A perfectly spiced cookie with the right amount of sweetness.
Ingredients
1 cup
Rolled oats- Gluten Free
1/2 cup
Gluten free flour
(low FODMAP gluten-free all-purpose; such as Bob Red Mill’s Gluten Free Flour)
1/2 cup
Raisins, seedless (sultana)
1/4 cup
Sunflower seeds
(raw)
1/4 cup
Walnuts
(chopped lightly toasted)
2 tbsp
Flaxseeds
(ground)
2 tbsp
Hemp seeds, shelled
1 1/2 tsp
Cinnamon
1/2 tsp
Baking powder
1/4 tsp
Salt
1/2 cup
Apple
(grated pink lady, skin on, cored and seeds removed)
1/4 cup
Maple syrup
1/4 cup
Vegetable oil
1 tsp
Vanilla extract, pure
Instructions
Position the rack in the middle of the oven.
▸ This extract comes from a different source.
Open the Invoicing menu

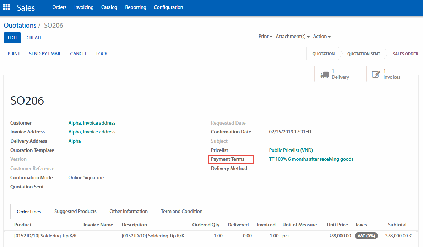[84, 7]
Preheat the oven to 325°F (165°C). Line a baking pan with parchment paper and set aside.
In a large mixing bowl, whisk together the oats, flour, raisins, sunflower seeds, walnuts, flax seeds, hemp seeds, cinnamon, baking powder and salt.
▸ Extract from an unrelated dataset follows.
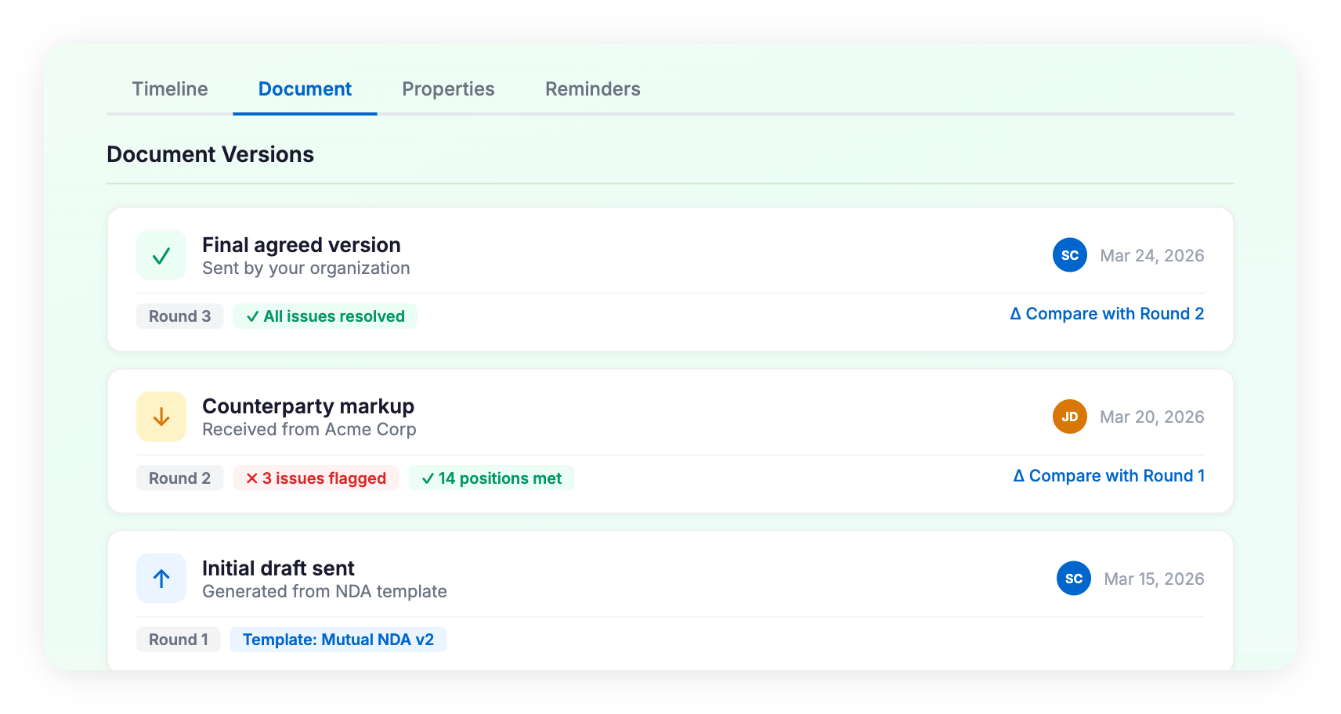Select the Document tab
The height and width of the screenshot is (714, 1341).
305,89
In a small bowl, whisk together the grated apple, maple syrup, oil and vanilla. Combine the wet and the dry mixtures and fold them together very well.
Scoop out 8 cookies, each about 1/4 cup (60 ml) in size, evenly spaced on the prepared pan. Press each one down so that the cookies are about 1/2-inch thick.
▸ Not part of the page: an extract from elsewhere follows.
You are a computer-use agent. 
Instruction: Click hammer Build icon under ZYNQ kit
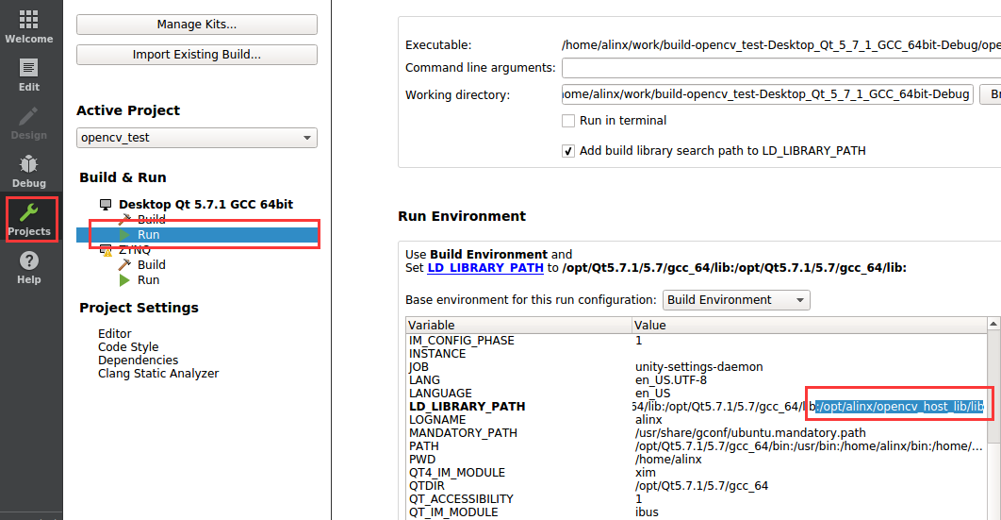pyautogui.click(x=125, y=264)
Bake for 15 to 20 minutes or until dry on the bottom and lightly browned. Cool pan completely on the rack. Cookies are ready to eat or may be stored in an airtight container at room temperature for up to 4 days.
Notes:
Low FODMAP serving: 1 cookie per serving
Our low FODMAP recipes are based on Monash University. Please refer to the Monash University FODMAP smartphone app for the latest lab-tested information. The main goal of the low FODMAP diet is to eat as diverse as possible without triggering symptoms.
Dietitian approved low FODMAP recipe August 5 2024.